Up to eight Canadian Armed Forces (CAF) nursing officers will be ready on Monday to help Alberta’s beleaguered health-care system, but some medical experts believe the provincial government must take more action.
Bill Blair, the federal minister of public safety and emergency preparedness, confirmed in a statement on Saturday that the CAF members will be in place by Monday, Oct. 4, and be ready to provide care for COVID-19 patients.
In addition, Blair said planning to send 20 medical professionals from the Canadian Red Cross to augment ICU staff is still underway. No timeline was given as to when the federal minister expected the medical staff to be in place.
“We are always ready to help Canadians across the country during difficult times, and this pandemic has been no different,” Blair said in the statement.
“The Canadian Armed Forces, Canadian Red Cross, and health professionals have stepped up time and again over the past 19 months to answer the call to protect people, and I want to thank all those on the front lines who continue to keep Canadians safe.”
HEALTH-CARE DEMAND CONTINUES
As of Friday, the province had 263 patients in ICUs with COVID-19 – the fourth-highest amount of patients to date. More than 1,060 patients were in hospitals. Another 53 patients were receiving care in ICUs for non-COVID-19 related needs.
Alberta Health Services (AHS) said the province had 374 total ICU beds – including 201 additional surge spaces, a 116 per cent increase over the normal baseline of 173 beds.
According to AHS, the provincial ICU capacity as of Friday was 84 per cent. Without surge capacity, that number would be 183 per cent.
The Edmonton zone has the most patients in hospital, with 316, and the most in ICU, 115. The Calgary zone and Central zone have 284 and 186 patients, respectively.
No other zone has more than 100 patients in ICU, while Calgary has 91.
On Friday, AHS revealed that the Elk Point Emergency Department would be without physician coverage from 8 a.m. to 8 a.m. every Tuesday and Thursday in October due to a shortage of on-site physicians.
“This is a temporary measure,” AHS said. “We will keep the community updated as physician recruitment efforts continue and more information becomes available.
Nursing staff will remain at the site to provide triage and referrals for patients to surrounding communities. AHS said residents of Elk Point and the region the emergency department serves will be re-routed to St. Paul – 35 kilometres away – if they require care.
“We are thankful for the support of surrounding health-care centres and medical staff and would like to thank the community for their patience and understanding during this time,” AHS said.
Elk Point is located on Highway 41 and is about 215 kilometres northeast of Edmonton.

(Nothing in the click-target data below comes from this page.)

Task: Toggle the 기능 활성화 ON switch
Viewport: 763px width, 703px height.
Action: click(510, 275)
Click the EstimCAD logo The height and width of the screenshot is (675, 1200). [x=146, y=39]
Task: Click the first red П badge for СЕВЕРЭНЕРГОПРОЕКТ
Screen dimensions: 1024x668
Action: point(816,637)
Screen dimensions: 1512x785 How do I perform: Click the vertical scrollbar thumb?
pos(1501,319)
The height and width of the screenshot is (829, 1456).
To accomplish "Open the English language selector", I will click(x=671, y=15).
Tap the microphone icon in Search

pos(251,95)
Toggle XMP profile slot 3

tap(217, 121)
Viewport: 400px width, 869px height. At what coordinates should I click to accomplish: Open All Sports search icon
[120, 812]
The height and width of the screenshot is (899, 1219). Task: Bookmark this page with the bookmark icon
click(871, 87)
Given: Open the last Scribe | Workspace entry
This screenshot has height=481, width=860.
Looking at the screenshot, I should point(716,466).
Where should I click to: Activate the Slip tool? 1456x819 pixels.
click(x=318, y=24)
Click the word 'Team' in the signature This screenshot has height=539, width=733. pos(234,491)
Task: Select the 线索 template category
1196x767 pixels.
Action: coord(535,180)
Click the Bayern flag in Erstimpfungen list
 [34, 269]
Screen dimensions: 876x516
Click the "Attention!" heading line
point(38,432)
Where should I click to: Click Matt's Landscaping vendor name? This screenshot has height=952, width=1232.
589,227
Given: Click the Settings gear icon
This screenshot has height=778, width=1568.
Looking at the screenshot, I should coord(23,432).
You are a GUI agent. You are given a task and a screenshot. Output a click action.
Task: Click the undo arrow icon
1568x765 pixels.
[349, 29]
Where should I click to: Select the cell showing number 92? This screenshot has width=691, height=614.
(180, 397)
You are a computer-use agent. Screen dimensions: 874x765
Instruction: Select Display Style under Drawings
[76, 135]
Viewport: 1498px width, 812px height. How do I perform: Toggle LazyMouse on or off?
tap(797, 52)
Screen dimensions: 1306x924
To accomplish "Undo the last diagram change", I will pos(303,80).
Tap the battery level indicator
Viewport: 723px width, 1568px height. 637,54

As of Friday, AHS said there were 22 other active temporary bed or space reductions at facilities across the province, most having to do with staffing pressures, including Red Deer, Ponoka, Edson, Grande Prairie, and High Level.
HEALTH-CARE STAFF WORRY OUTSIDE HELP IS NOT ENOUGH
Despite numerous calls for temporary closures or firebreaks, Premier Jason Kenney said the province is not planning on implementing any.
“What we are seeing as a general trend is an apparent plateauing of cases,” Kenney said at a media availability on Thursday.
Dr. Joe Vipond, an emergency room physician in Calgary, disagreed with the premier’s statement.
“It’s not like we’re plateauing at 20 cases a day,” he told CTV News. “We’re plateauing at 1,700 cases a day.”
Public health expert Lorian Hardcastle believes Kenney is continuing to downplay the situation Albertans are facing.
“You really get a sense (from him) that this is an issue we can contain, we can increase capacity,” Hardcastle said. “It doesn’t send the urgent message that I think is needed.”
Dr. James Talbot, former chief medical officer of health for Alberta, told CTV News that the way the province is handling the COVID-19 pandemic is “callous.”
“We’d like to know how much longer we can expect to see 15 to 20 people die (daily) in Alberta,” he said. “We’d like to know how much longer we can expect to see that stress on hospitals.
“We’re grateful for the outside help, but it’s not going to buy us time.”